Screenshot and document pointing data:

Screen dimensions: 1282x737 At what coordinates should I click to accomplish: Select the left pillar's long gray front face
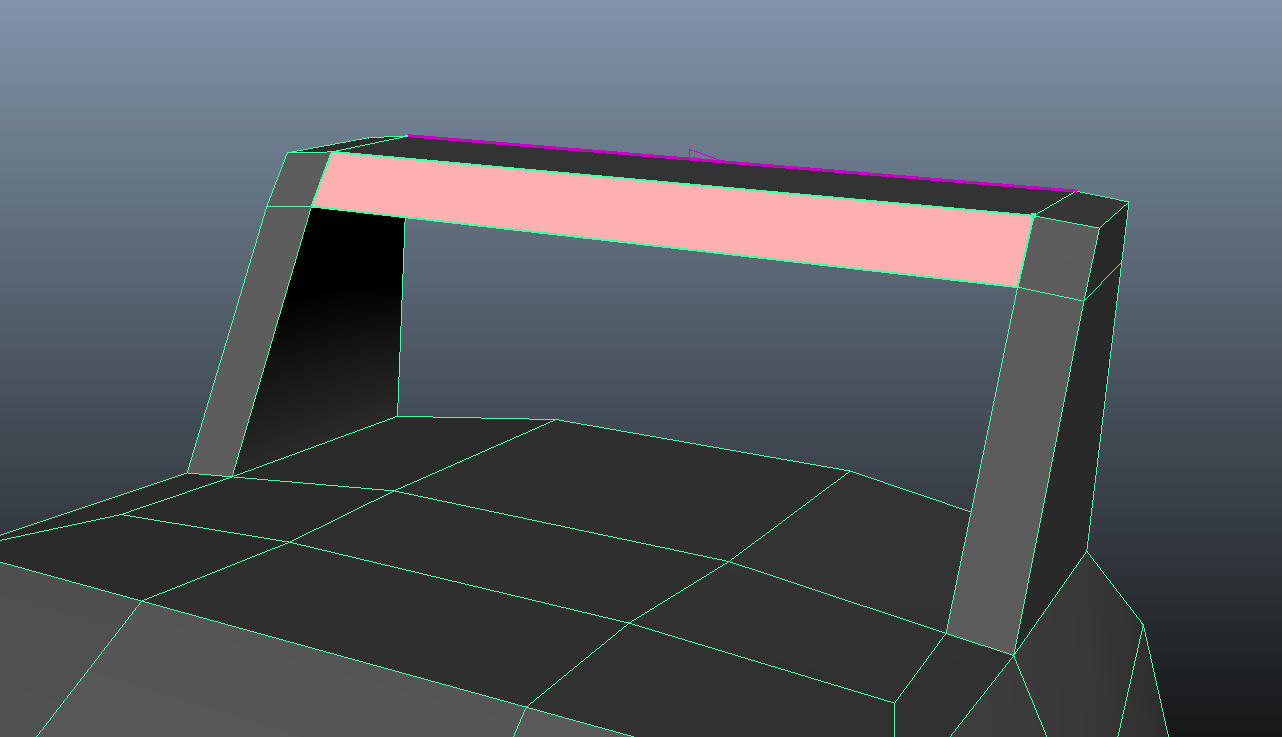250,340
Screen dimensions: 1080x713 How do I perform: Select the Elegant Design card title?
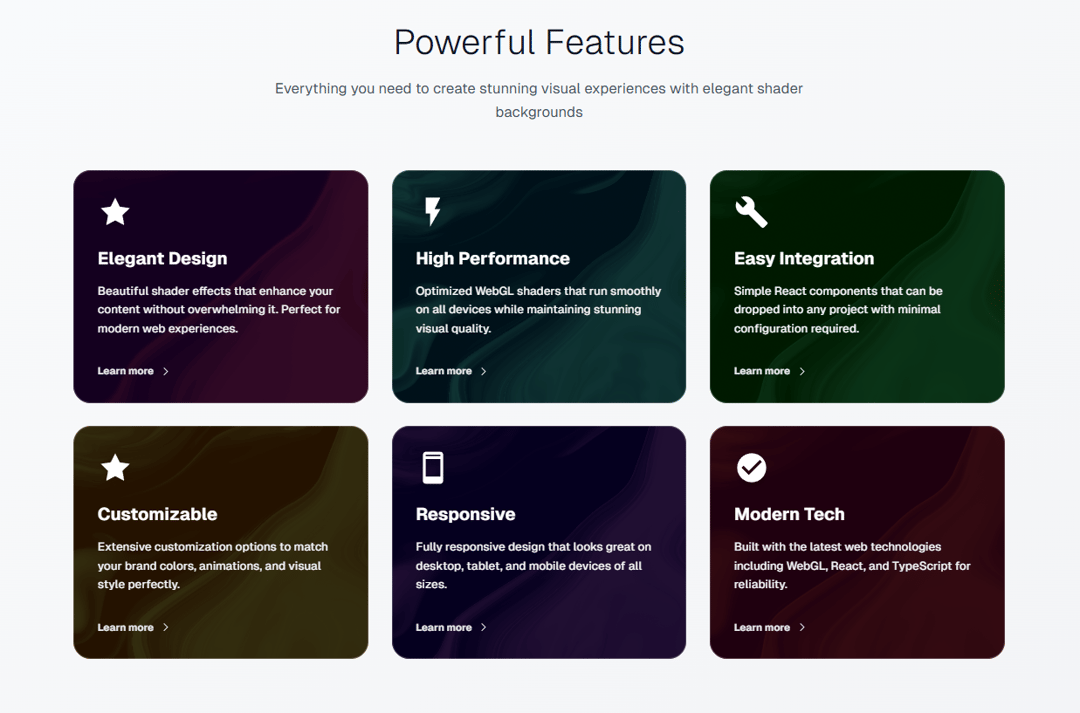click(x=163, y=258)
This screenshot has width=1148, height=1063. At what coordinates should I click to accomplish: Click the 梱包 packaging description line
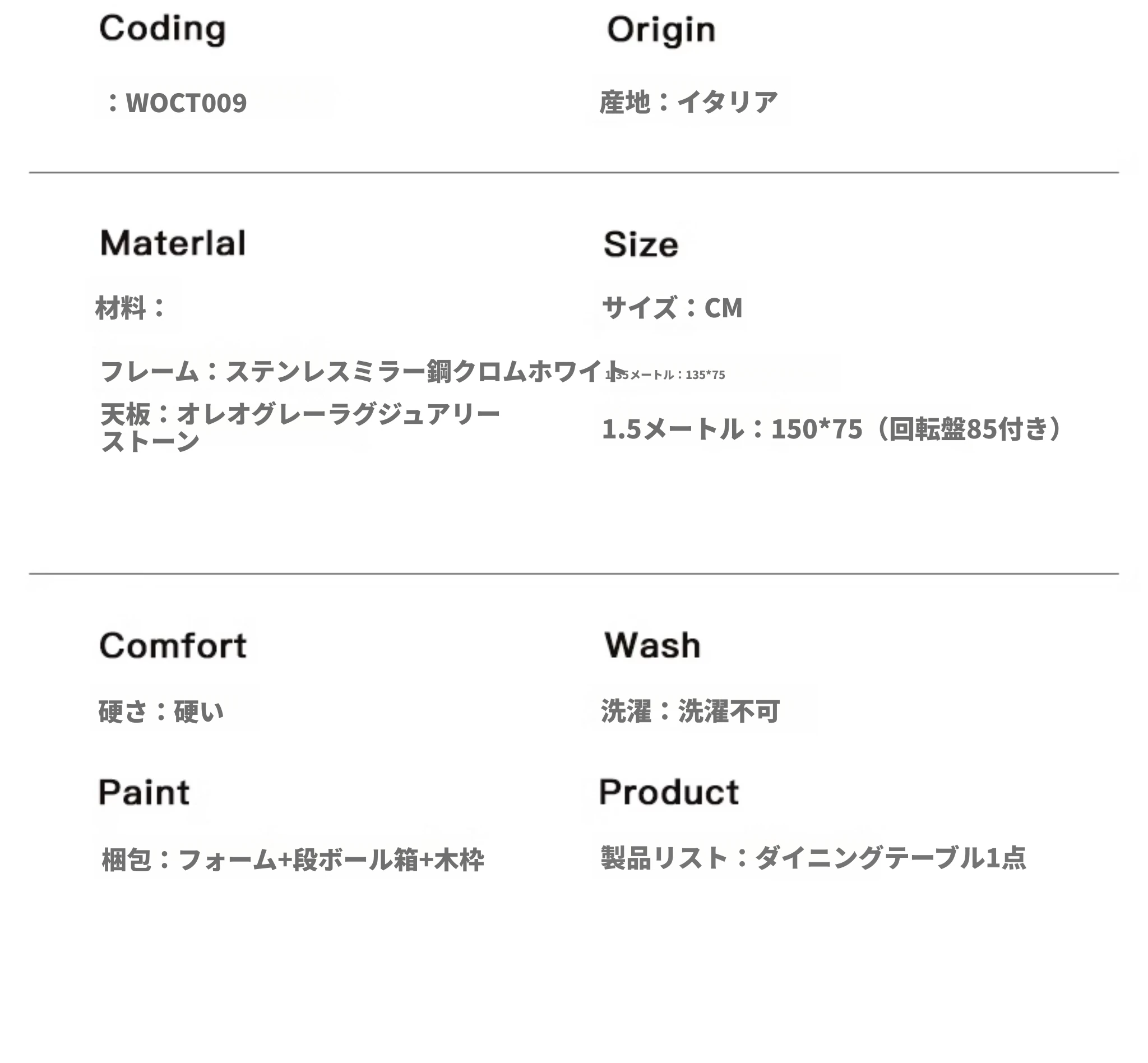[x=293, y=860]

Written problem:
Reproduce every line of the material above word for word, leaving out the pictures.

Finished task:
Screen dimensions: 1282x737 At what coordinates should I click to accomplish: Select the left pillar's long gray front face
250,340
Screen dimensions: 1080x713 How do I perform: Select the Elegant Design card title?
click(x=163, y=258)
This screenshot has width=1148, height=1063. At what coordinates should I click to accomplish: Click the 梱包 packaging description line
[x=293, y=860]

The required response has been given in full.